START RECORDS SUPPLIED

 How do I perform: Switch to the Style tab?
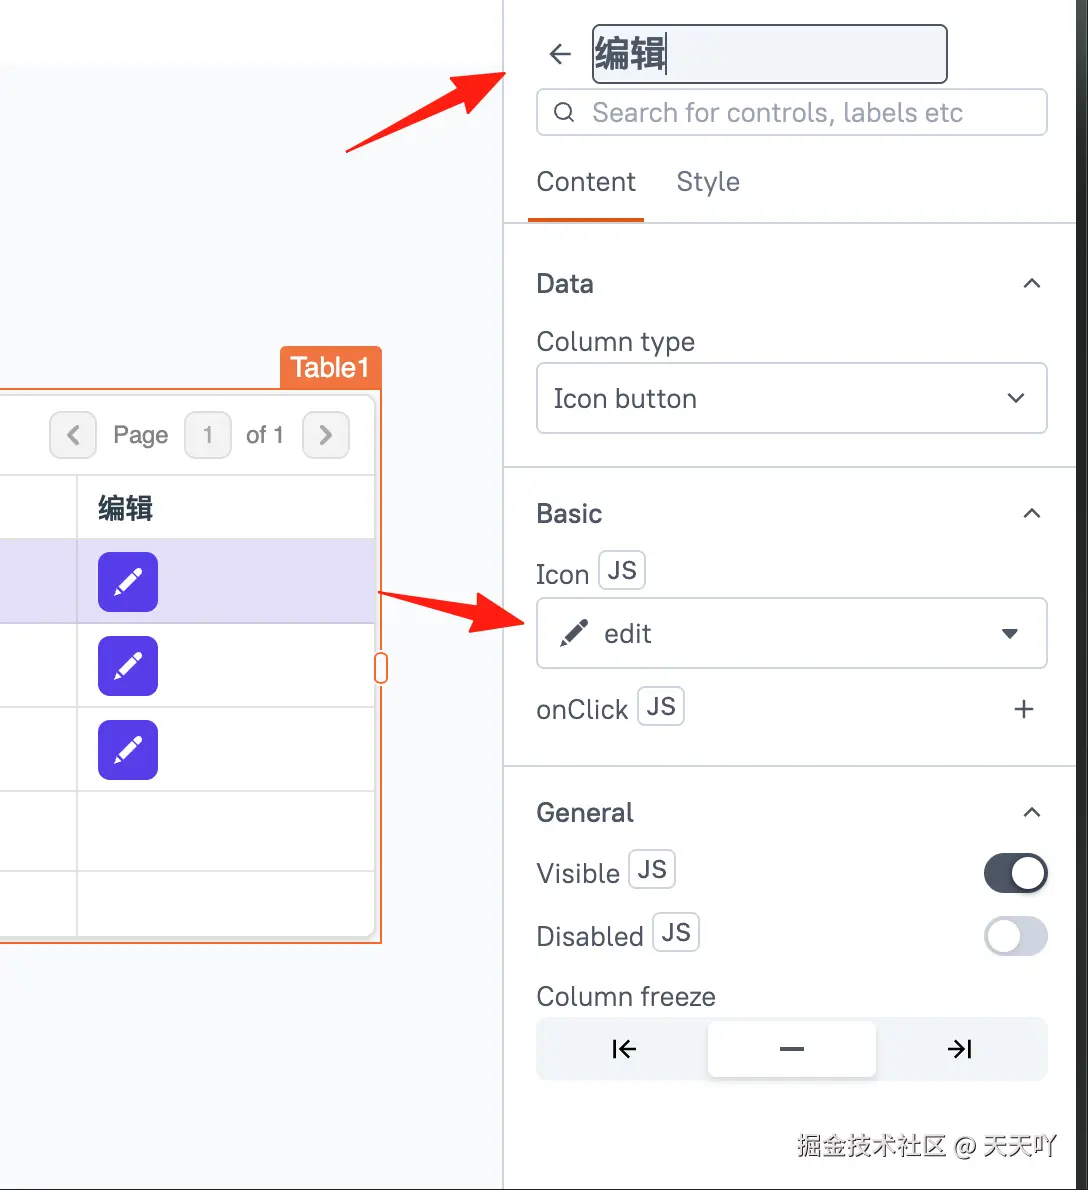coord(708,182)
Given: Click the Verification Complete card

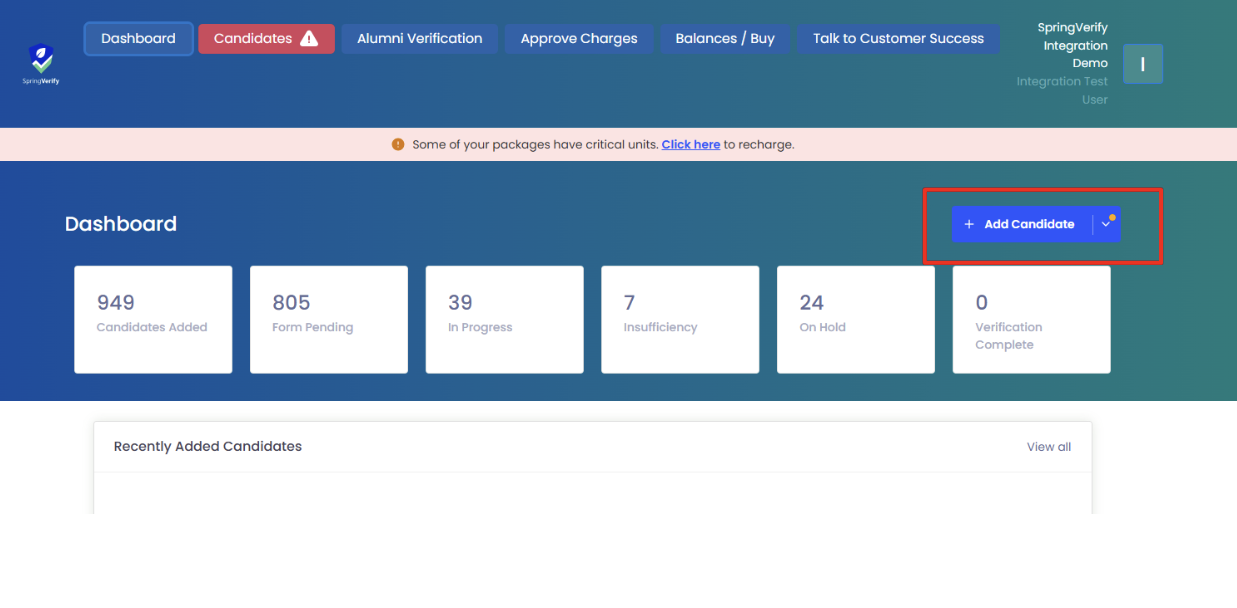Looking at the screenshot, I should [x=1031, y=319].
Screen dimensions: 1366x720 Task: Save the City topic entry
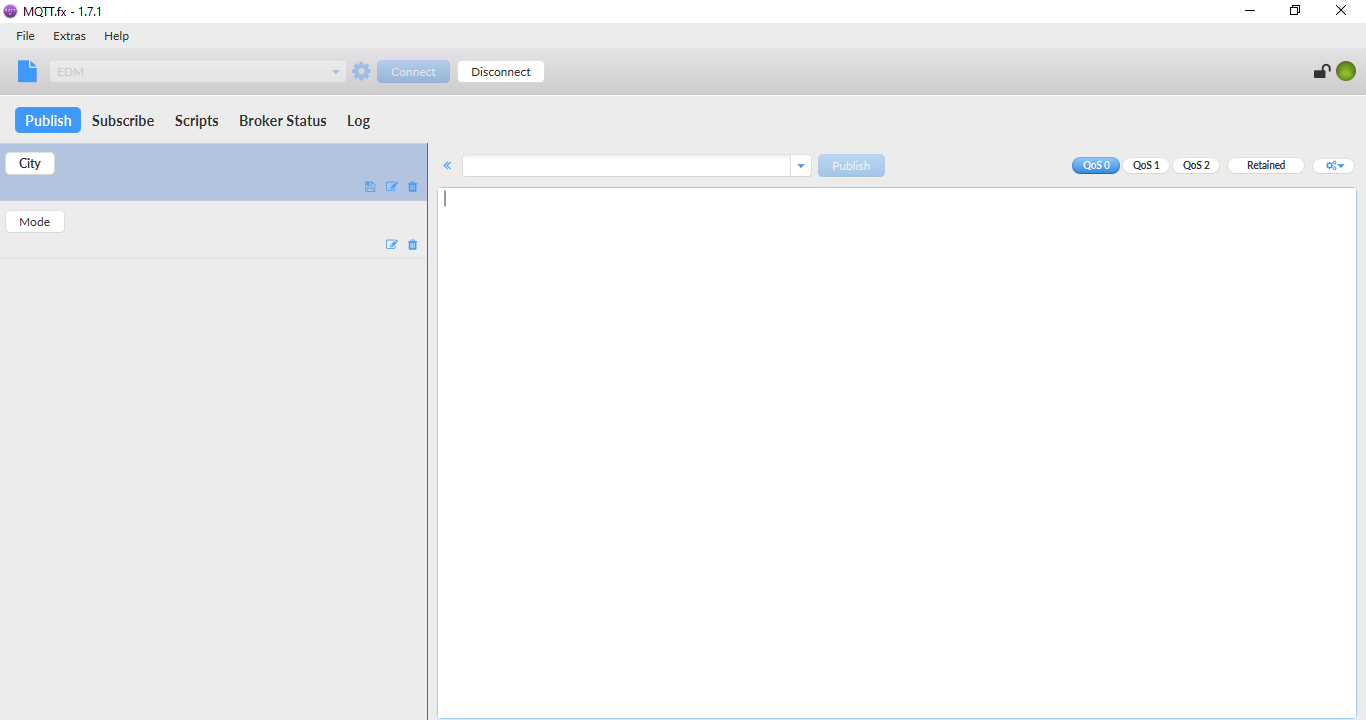tap(370, 186)
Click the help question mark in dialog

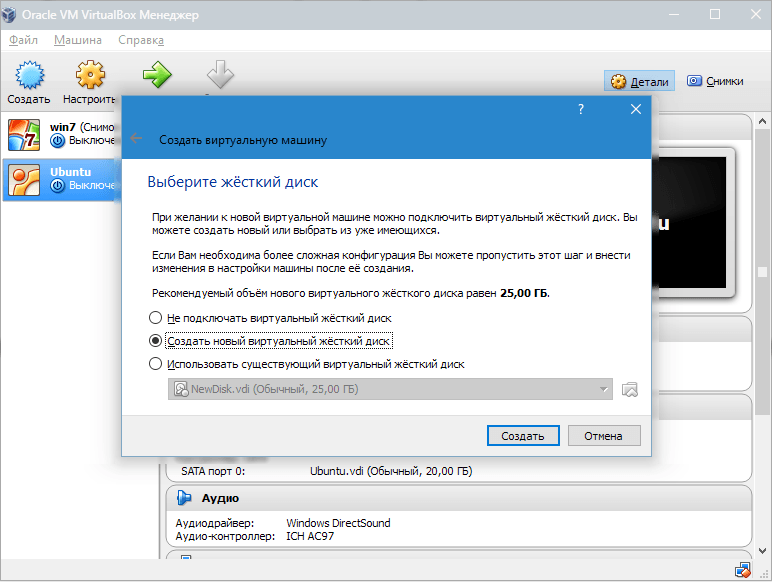pos(581,110)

END RECORDS SUPPLIED

**ABOUT THIS TASK:**
Would you write out exactly the lines of the data from the one holding "Given: Click the Verification Complete card" to the final line, both included, with pictures left out?

**WRITTEN REPLY:**
Given: Click the Verification Complete card

Looking at the screenshot, I should [x=1031, y=319].
Screen dimensions: 1366x720 Task: Save the City topic entry
tap(370, 186)
Click the help question mark in dialog

pos(581,110)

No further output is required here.